La laitue noire ainsi traitée est bonne à vendre vers la fin de février ; quant à la romaine, elle est bonne à lier quatre jours après que la laitue est enlevée, et huit jours après, c’est-à-dire dans la première huitaine de mars, elle est bonne à livrer à la consommation.

On fait ainsi des couches successivement depuis janvier jusqu’en mars, et on les plante en laitue noire et en romaine de la manière que nous venons de dire ; mais en mars on peut faire les couches moins épaisses, et, huit jours après qu’une couche est plantée, on plante encore un pied de romaine dans chaque vide qui reste en dehors des cloches : cette dernière romaine ne vient pas aussi vite, bien entendu, cloche ; mais, quand celle-ci est enlevée, on remet la cloche sur celle qui était restée à l’air, et cela la fait avancer et coiffer rapidement, et elle peut être livrée au commerce au commencement d’avril, si elle a été clochée fin de février.

CAROTTE.

Plante de la famille des ombellifères et du genre dont elle porte le nom ; sa racine est grosse, simple, pivotante, fusiforme ; ses feuilles sont multifides, trois fois ailées et menues ; la tige s’élève à près de 1 mètre, se ramifie un peu, et chaque extrémité se couronne d’une ombelle de petites fleurs blanches auxquelles succèdent des fruits ou graines hérissées : il n’y a que la racine de cette plante qui soit en usage dans l’art culinaire. On compte une douzaine de variétés de carottes, dans les potagers et la grande culture, qui ont chacune leur mérite ; mais, en culture maraîchère, nous n’en cultivons que deux.

CAROTTE HÂTIVE.

Culture forcée. — Elle se sème dans les premiers jours de ce mois sur couches d’hiver (voir ce mot au chapitre viii), sur lesquelles on place des coffres ; dans ces coffres on met un lit de terreau épais de 11 à 14 centimètres (4 à 5 pouces), et on place les panneaux de châssis quand la température du terreau est arrivée au point convenable, on y répand la graine de carotte un peu plus épais qu’un semis en pleine terre[2], parce que la carotte ne doit pas rester si longtemps en place, et on couvre la graine de 2 centimètres de terreau que l’on plombe avec le bordoir, car la graine de carotte, étant hérissée de poils crochus, a plus besoin d’être plombée que toute autre pour ne pas laisser de vide entre elle et la terre. Quand la graine est levée, on lui donne de l’air autant que la saison le permet, et, toutes les fois qu’il y a un jour ou quelques heures de temps doux, on retire entièrement les panneaux de châssis et on les replace promptement quand le temps change. Il va sans dire qu’on préserve ces jeunes carottes de la gelée par tous les moyens déjà indiqués. Si on ne néglige rien dans cette culture, on peut arracher de cette carotte, bonne pour la vente, dans le courant de mars et continuer en avril ; elles sont très-estimées et très-recherchées à cette époque, d’abord parce qu’elles ne sont pas grosses, ensuite parce qu’on les trouve meilleures que les carottes de l’année précédente conservées l’hiver, à cause de leur nouveauté, leur tendreté et leur couleur rouge.

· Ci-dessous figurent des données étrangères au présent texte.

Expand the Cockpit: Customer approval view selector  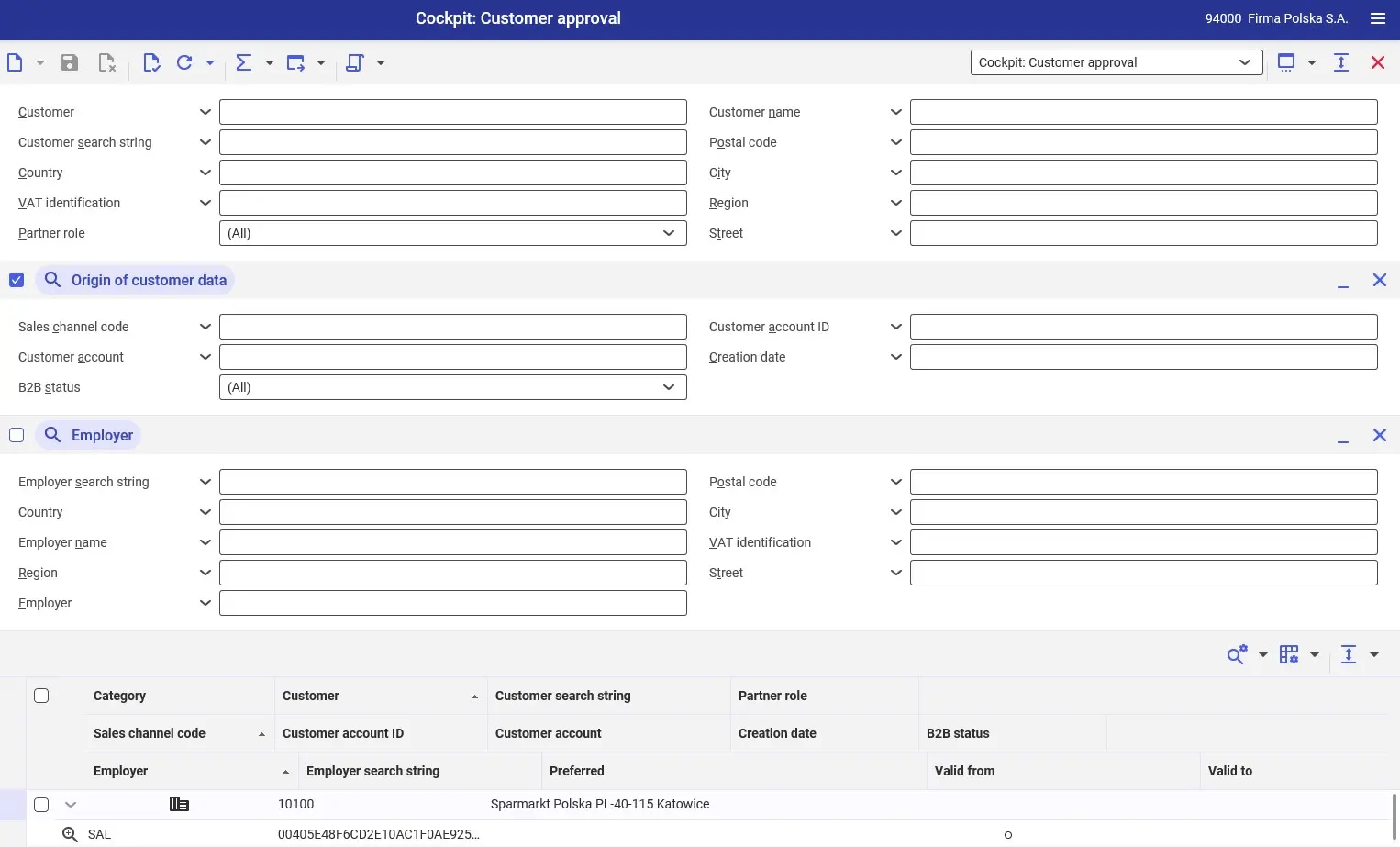(1117, 62)
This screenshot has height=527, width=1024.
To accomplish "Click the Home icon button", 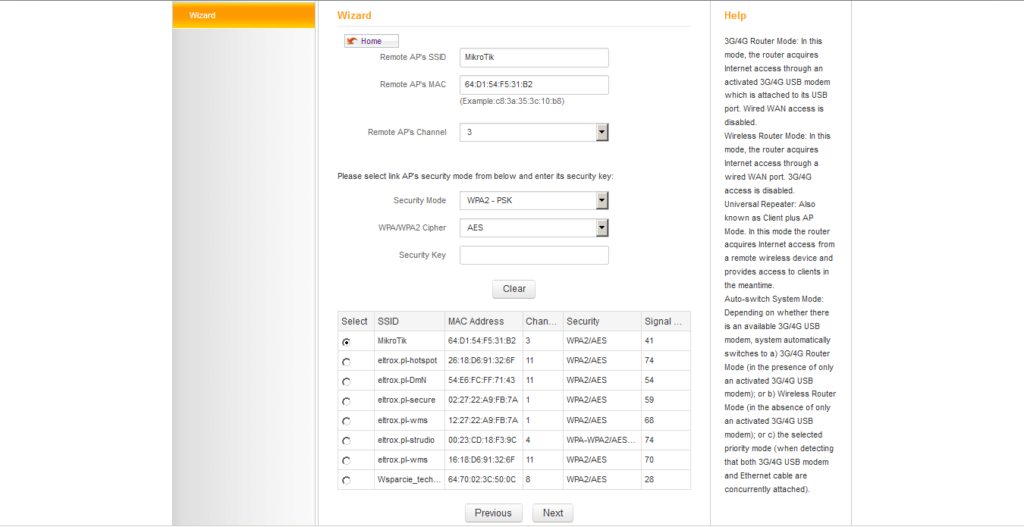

CAROTTE HÂTIVE EN SECONDE SAISON.

Culture. — On sème encore cette carotte en février et mars sur couches de printemps (voir ce mot au chapitre viii), sans châssis et sans cloche ; mais il faut établir deux rangs de gaulettes sur ces couches pour soutenir les paillassons dont on les couvre la nuit, et pour préserver les carottes de la gelée : ces carottes succèdent aux précédentes jusqu’à ce que celles des côtières viennent les remplacer.

CAROTTE DEMI-LONGUE.

Celle-ci ne se cultive qu’en pleine terre par les maraîchers de Paris, et nous la semons depuis la fin de janvier, quand le temps le permet, jusqu’au mois d’août. Nous faisons notre premier semis de carotte demi-longue en janvier ou février, dans une côtière, où nous plantons notre première romaine en pleine terre. On se rappelle que nous avons déjà dit que, quand on sème et plante une planche en même temps, on commence par le semis. Ainsi, quand la côtière est labourée et hersée, on sème la carotte, on la herse une seconde fois et on la plombe avec les pieds ; on répand ensuite sur toute la côtière un lit de terreau épais de 2 centimètres que l’on plombe encore, car la graine de carotte, surtout, a besoin d’être bien plombée ; après quoi, on plante la romaine verte, et même les choux-fleurs, si le mois de mars approche : la carotte semée ainsi en côtière commence à donner vers la fin de mai.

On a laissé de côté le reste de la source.